Wednesday, January 23, 2013

Meen Kuzhambu/ Tangy Fish Curry

A lot of people have asked me on why there is only one non-vegetarian recipe in Crimson Spice. Simple reason - I prefer vegetarian food. But the same cannot be said of the staunch carnivores  who are part of my  family. So here is a simple South Indian Fish Curry recipe for all you carnivores out there. Hopefully I should be able to post more non-vegetarian recipes as I try catering to the non-vegetarians at home.

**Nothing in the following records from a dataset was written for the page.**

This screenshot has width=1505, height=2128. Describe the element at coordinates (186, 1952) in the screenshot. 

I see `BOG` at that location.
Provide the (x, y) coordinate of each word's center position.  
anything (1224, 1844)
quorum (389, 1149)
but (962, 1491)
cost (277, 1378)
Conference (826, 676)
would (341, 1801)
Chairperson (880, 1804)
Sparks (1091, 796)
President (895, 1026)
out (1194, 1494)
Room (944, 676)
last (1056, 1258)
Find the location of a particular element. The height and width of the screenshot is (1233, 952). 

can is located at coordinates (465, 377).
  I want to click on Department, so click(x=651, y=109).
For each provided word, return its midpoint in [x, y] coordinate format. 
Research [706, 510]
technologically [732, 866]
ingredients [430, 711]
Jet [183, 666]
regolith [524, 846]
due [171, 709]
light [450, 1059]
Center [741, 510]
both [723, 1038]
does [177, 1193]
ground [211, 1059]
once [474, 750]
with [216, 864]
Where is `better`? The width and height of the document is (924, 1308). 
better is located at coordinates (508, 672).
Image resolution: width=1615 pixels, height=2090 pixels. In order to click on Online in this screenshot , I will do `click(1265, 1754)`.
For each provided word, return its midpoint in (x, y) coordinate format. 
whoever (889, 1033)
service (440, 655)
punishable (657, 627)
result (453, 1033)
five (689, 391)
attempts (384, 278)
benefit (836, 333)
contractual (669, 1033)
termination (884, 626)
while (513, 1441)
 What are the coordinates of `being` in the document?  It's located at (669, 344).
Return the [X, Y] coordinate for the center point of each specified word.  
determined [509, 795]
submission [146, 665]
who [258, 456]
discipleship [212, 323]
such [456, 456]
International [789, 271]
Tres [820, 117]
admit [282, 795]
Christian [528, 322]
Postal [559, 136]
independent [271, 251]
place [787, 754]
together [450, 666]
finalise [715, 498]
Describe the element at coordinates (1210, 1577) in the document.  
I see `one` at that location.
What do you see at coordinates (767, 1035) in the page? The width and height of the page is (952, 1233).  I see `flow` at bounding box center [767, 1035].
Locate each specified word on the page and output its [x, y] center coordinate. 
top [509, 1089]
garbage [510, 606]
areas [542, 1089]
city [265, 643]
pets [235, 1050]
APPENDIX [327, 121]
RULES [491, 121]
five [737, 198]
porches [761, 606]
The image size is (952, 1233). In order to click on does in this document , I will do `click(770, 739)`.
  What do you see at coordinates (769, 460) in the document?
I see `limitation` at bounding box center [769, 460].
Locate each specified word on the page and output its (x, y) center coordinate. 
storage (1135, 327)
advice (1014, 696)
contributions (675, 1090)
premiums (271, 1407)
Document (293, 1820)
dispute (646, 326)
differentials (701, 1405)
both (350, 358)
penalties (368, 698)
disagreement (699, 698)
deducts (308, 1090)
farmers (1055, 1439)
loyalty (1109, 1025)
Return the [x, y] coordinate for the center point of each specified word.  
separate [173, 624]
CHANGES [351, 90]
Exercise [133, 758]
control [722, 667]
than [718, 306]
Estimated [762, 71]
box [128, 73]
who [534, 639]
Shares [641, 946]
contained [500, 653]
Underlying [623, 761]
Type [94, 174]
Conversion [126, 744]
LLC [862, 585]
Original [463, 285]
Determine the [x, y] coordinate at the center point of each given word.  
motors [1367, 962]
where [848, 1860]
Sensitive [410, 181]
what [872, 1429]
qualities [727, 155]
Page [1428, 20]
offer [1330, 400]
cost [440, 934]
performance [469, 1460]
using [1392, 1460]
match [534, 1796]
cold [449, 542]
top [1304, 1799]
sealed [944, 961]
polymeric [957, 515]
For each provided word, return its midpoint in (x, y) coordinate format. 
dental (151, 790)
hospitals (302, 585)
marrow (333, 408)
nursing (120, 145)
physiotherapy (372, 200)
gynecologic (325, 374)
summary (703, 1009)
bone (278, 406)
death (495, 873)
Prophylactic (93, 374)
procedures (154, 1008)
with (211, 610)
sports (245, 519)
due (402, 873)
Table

MEEN KUZHAMBU / TANGY FISH CURRY



Ingredients:

Fish -1/2 kg (I have used snapper. Refer notes)
Pearl Onions - 5 or 6, sliced
Tamarind - Lemon Size
Red Chilly Powder/Sambar powder - 1T
Turmeric - 1t
Mustard Seeds - 1t
Fenugrek - 1t
Asafoetida - a pinch
Vadagam - 1 t (optional)
Salt to taste

Grind to a paste

3 large onions
2 tomatoes
4 cloves of garlic
1/4 cup curry leaves



Method:

1. Wash and clean the fish. Cut into big chunks.
2. Soak the tamarind in water and extract the paste.
3. Heat oil in a saucepan. When the oil is hot, add mustard seeds, fenugreek, asafoetida.
4. Add the pearl onions and fry well.
5. Add the ground paste, red chilly powder and turmeric and fry well until the raw smell goes.
6. Add the tamarind paste and bring to a boil.
7. Add the fish pieces and salt and continue boiling until the fish is cooked and you can see the oil leave the sides of the pan.
8. Serve with plain rice.

Notes:
  • Any kind of fish would work for this recipe. I prefer ones with less bones.
  • This can be kept without refrigeration for 3 days and upto a week in the fridge. The dish is thought to taste better the next day.